● **GOAL OF THE EXERCISE**: The records below hold a stretch from the line with "Select 自定义 for 清除本地缓存" through the line with "has height=814, width=1485."; return exactly those lines, ends included, and nothing more.
____ MATERIAL PROVIDED
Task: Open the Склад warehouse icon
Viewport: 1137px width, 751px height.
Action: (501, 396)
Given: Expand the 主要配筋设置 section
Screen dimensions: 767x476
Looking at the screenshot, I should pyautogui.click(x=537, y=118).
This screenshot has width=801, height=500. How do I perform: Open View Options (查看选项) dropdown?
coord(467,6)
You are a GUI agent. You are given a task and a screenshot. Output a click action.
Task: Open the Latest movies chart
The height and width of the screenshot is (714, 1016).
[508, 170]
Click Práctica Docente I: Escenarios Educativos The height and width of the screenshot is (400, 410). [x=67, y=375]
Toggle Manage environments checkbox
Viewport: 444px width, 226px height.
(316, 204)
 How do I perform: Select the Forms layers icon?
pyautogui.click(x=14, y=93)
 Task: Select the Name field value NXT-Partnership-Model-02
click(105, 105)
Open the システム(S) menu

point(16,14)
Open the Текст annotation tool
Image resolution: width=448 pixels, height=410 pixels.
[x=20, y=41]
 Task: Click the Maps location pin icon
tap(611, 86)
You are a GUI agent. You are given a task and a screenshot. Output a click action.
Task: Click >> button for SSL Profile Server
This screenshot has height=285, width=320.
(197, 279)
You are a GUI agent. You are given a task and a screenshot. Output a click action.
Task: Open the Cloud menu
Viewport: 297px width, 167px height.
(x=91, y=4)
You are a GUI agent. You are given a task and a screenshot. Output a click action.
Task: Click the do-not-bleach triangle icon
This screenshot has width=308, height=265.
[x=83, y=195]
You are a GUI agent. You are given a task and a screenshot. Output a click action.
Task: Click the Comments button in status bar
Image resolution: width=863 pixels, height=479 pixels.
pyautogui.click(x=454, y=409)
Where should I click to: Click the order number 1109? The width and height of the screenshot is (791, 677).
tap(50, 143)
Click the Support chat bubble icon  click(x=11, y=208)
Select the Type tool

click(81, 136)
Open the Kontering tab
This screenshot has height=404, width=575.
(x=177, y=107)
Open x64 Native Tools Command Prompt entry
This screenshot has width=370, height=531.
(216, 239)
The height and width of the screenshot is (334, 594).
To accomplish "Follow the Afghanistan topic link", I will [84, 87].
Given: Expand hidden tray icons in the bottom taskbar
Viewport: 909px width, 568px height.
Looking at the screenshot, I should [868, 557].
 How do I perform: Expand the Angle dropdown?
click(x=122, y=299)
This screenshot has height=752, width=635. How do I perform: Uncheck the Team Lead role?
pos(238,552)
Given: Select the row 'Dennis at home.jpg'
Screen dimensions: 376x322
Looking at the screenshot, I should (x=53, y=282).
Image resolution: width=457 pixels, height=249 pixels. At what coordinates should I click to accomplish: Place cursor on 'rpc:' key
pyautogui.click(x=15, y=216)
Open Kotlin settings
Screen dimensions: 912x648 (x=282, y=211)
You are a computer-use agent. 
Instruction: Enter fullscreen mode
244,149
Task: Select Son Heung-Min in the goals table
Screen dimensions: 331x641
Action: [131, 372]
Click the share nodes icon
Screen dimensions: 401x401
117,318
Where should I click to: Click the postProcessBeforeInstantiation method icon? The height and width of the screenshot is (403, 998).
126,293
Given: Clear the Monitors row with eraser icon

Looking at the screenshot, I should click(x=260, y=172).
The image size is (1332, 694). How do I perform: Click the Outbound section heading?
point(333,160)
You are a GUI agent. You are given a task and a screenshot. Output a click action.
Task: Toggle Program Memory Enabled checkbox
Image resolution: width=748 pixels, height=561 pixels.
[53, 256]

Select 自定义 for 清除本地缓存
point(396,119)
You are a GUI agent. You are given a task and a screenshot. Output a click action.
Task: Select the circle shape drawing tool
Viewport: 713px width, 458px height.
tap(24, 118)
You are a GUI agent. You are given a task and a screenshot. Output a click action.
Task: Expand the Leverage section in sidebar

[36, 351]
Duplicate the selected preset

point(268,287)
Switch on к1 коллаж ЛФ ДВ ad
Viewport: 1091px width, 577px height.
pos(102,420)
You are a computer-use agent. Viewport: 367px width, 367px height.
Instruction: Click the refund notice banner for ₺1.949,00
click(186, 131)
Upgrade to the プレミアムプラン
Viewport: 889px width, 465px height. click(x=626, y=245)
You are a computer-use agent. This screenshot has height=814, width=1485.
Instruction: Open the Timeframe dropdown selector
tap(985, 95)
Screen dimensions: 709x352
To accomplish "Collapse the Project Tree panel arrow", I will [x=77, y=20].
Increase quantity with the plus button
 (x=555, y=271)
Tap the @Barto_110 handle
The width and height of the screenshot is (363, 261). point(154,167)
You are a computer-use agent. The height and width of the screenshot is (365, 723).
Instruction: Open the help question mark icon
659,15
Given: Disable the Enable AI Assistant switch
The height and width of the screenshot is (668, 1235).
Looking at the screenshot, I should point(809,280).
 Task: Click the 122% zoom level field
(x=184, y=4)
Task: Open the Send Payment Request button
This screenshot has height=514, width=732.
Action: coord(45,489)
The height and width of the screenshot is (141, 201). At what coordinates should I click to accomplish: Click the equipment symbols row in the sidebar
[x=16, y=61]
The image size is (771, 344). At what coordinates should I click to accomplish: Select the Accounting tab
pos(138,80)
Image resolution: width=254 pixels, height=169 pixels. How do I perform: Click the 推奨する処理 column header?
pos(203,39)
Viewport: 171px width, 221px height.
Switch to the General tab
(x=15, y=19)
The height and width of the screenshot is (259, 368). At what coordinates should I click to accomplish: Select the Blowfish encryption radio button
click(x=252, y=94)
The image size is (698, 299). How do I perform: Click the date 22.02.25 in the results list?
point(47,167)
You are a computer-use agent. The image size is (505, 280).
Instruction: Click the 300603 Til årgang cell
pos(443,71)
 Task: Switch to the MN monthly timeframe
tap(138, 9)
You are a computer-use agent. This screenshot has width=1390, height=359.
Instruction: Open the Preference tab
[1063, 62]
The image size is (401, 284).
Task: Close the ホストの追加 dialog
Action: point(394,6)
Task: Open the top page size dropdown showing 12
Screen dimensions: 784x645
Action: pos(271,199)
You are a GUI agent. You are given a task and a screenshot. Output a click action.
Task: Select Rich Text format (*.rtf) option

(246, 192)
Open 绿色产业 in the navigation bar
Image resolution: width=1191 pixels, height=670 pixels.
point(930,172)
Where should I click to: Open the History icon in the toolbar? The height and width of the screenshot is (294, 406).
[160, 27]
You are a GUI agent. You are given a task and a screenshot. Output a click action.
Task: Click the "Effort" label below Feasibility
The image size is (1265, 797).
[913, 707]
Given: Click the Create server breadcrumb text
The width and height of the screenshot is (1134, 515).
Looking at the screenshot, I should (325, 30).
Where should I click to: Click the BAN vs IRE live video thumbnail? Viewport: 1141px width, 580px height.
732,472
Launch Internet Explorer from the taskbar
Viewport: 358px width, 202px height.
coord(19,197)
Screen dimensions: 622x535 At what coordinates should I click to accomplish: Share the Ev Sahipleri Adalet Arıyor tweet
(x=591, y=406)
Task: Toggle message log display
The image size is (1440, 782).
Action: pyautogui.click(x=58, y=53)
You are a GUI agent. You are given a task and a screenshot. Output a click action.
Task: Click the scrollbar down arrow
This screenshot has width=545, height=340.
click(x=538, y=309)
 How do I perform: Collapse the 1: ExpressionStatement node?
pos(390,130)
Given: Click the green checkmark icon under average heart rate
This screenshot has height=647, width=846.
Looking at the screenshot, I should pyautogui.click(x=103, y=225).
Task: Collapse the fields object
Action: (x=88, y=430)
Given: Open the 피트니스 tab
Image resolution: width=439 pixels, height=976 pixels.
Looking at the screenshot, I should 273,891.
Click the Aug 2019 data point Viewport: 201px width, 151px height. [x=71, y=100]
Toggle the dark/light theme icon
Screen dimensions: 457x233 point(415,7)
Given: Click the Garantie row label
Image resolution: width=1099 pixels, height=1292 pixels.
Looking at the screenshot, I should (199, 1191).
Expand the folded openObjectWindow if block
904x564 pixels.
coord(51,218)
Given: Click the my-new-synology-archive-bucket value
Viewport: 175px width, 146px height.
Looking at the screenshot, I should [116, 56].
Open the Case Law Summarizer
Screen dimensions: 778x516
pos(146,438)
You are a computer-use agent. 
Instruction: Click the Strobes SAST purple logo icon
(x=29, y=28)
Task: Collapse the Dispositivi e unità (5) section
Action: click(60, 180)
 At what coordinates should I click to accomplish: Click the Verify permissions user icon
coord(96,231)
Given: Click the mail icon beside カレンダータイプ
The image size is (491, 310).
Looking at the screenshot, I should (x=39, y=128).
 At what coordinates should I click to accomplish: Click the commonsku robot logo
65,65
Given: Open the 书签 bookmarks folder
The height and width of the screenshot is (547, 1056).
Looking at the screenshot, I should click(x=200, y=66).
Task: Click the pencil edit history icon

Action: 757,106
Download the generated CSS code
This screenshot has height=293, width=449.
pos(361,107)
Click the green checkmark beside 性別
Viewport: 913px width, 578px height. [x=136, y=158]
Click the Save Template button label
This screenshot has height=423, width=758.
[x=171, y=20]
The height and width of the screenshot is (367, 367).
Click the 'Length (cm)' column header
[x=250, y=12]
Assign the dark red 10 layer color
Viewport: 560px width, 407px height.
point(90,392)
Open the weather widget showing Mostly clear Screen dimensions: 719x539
________
● **EXERCISE RESPONSE**:
Select 自定义 for 清除本地缓存
point(396,119)
You are a GUI agent. You are given a task and a screenshot. Output a click action.
Task: Select the circle shape drawing tool
Viewport: 713px width, 458px height.
tap(24, 118)
You are a GUI agent. You are given a task and a screenshot. Output a click action.
Task: Expand the Leverage section in sidebar

[36, 351]
Duplicate the selected preset

point(268,287)
Switch on к1 коллаж ЛФ ДВ ad
Viewport: 1091px width, 577px height.
pos(102,420)
You are a computer-use agent. Viewport: 367px width, 367px height.
Instruction: Click the refund notice banner for ₺1.949,00
click(186, 131)
Upgrade to the プレミアムプラン
Viewport: 889px width, 465px height. click(x=626, y=245)
You are a computer-use agent. This screenshot has height=814, width=1485.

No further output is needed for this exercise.